◆ Prompt ◆
Check each line of the listing, and copy it if it contains the word "computer".

◆ Extracted entries ◆
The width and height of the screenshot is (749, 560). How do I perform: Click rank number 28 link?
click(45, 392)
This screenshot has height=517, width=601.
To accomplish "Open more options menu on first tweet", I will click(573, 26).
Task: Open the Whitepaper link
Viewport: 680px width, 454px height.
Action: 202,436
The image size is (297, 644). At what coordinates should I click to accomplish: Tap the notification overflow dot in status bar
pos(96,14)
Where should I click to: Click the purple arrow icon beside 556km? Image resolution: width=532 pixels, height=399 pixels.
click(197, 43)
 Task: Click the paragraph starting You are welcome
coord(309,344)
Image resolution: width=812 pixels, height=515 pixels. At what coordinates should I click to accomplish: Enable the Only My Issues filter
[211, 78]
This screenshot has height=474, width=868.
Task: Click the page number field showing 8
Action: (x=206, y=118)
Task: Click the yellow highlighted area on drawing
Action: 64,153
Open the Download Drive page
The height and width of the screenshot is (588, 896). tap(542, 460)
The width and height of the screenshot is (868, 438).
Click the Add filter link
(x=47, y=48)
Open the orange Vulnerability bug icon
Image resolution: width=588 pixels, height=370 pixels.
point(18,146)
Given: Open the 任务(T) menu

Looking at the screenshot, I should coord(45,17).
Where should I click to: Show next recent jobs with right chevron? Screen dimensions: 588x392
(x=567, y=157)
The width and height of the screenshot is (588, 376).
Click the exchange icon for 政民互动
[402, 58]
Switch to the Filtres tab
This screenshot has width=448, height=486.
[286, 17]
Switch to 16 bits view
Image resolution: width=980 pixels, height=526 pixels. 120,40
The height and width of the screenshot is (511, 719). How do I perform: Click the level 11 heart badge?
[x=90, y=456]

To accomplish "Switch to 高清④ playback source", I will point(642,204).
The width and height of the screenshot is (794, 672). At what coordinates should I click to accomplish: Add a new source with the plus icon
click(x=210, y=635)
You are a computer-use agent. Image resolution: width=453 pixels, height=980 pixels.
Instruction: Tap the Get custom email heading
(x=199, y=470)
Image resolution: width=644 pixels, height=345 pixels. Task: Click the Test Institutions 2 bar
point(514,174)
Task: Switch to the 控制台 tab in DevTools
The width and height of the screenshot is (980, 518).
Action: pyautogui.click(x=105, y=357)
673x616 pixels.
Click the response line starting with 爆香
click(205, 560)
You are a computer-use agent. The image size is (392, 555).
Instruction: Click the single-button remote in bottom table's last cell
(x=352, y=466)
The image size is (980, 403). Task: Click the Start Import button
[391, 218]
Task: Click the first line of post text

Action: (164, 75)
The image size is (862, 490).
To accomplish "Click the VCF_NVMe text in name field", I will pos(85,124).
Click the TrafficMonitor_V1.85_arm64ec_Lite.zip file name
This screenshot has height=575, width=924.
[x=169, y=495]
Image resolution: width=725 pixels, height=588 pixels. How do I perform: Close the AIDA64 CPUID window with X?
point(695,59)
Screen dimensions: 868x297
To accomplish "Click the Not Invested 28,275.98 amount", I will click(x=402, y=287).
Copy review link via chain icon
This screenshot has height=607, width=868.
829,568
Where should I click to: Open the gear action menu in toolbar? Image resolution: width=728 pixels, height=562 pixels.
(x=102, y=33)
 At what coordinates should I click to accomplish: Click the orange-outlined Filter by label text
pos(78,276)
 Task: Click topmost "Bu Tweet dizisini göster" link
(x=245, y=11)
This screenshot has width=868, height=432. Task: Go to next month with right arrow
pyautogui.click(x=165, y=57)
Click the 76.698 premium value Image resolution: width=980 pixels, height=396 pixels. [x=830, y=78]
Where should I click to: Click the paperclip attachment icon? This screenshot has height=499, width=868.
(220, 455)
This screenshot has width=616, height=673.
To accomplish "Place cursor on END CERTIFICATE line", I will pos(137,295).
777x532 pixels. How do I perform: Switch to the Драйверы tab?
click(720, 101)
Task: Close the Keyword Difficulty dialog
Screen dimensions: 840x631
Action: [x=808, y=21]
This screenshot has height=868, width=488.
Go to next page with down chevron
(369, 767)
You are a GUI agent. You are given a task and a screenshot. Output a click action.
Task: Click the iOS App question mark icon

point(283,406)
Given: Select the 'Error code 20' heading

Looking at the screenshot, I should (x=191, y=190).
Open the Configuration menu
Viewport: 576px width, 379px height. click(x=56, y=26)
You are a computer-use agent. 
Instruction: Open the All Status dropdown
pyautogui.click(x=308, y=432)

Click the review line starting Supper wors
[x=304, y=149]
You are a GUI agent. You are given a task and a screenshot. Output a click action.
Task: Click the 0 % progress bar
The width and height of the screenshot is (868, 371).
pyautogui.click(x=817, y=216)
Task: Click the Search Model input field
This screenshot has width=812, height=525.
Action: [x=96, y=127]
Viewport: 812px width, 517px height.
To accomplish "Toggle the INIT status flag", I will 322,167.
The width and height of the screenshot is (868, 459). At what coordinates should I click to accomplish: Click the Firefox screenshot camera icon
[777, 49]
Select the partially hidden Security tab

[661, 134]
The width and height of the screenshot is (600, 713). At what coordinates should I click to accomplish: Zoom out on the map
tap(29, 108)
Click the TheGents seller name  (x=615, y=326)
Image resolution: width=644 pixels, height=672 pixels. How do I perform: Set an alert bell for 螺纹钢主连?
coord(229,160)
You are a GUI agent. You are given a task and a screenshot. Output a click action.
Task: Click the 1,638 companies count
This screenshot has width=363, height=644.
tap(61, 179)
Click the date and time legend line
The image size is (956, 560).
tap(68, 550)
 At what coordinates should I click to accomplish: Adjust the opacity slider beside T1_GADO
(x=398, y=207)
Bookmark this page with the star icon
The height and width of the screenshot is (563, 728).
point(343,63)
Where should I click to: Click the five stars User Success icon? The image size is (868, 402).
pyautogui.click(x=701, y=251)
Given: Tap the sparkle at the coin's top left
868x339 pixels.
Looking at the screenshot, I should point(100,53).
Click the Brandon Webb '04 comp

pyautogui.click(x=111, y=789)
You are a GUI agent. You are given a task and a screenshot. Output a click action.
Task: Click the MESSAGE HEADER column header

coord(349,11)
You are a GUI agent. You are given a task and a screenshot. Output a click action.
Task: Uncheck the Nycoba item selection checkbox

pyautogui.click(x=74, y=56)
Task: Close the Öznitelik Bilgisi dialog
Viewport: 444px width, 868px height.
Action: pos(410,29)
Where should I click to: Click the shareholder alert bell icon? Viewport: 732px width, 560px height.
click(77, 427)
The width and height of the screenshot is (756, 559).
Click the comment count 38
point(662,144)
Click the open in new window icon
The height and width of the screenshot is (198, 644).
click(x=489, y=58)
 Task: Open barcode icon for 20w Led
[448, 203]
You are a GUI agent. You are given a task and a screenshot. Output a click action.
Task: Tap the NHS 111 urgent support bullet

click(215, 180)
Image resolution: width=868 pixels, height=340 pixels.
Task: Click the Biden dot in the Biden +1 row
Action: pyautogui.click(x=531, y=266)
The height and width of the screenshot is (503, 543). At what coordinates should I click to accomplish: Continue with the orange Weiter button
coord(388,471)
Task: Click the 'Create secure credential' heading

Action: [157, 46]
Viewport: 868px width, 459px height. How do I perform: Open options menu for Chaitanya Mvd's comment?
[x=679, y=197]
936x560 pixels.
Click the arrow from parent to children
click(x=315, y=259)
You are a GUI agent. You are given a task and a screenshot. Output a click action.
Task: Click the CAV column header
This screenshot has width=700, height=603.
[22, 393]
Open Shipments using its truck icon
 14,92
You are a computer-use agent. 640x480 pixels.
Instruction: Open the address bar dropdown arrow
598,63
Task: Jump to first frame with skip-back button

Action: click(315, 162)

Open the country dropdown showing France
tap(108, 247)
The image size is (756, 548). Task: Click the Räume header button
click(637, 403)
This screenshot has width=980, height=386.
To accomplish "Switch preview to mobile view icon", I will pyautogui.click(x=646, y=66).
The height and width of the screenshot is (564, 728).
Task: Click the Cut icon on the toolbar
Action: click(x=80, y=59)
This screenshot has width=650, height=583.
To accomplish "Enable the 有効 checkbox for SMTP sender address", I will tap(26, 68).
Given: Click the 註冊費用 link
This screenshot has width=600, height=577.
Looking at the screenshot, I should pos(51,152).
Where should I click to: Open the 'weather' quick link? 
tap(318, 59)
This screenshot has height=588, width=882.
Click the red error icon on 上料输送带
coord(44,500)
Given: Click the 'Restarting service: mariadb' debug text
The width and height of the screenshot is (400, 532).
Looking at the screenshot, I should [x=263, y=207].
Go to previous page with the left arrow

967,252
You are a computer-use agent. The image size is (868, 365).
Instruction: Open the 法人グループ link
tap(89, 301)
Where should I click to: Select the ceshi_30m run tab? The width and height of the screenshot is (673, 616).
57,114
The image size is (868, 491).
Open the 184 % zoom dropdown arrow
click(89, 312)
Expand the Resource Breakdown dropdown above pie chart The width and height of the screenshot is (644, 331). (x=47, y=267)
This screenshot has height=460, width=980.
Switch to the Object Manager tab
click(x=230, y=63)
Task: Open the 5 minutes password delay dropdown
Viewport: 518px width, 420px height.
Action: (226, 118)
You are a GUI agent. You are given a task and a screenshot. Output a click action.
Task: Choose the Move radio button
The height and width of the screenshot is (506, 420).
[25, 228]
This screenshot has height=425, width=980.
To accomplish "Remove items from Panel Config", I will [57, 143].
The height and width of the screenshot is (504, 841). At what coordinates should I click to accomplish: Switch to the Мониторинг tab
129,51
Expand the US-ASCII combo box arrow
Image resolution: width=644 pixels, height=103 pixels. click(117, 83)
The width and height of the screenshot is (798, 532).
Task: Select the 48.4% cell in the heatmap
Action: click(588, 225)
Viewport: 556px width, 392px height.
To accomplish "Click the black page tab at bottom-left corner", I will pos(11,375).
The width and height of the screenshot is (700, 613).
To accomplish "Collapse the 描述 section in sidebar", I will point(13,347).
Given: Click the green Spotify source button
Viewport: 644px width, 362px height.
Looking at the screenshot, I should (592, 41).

◆ Output for this task ◆
You are a computer-use agent. Image resolution: width=453 pixels, height=980 pixels.
You are a computer-use agent. The image size is (392, 555).
You are a computer-use agent. 
You are a computer-use agent. 640x480 pixels.
You are a computer-use agent. The image size is (868, 365).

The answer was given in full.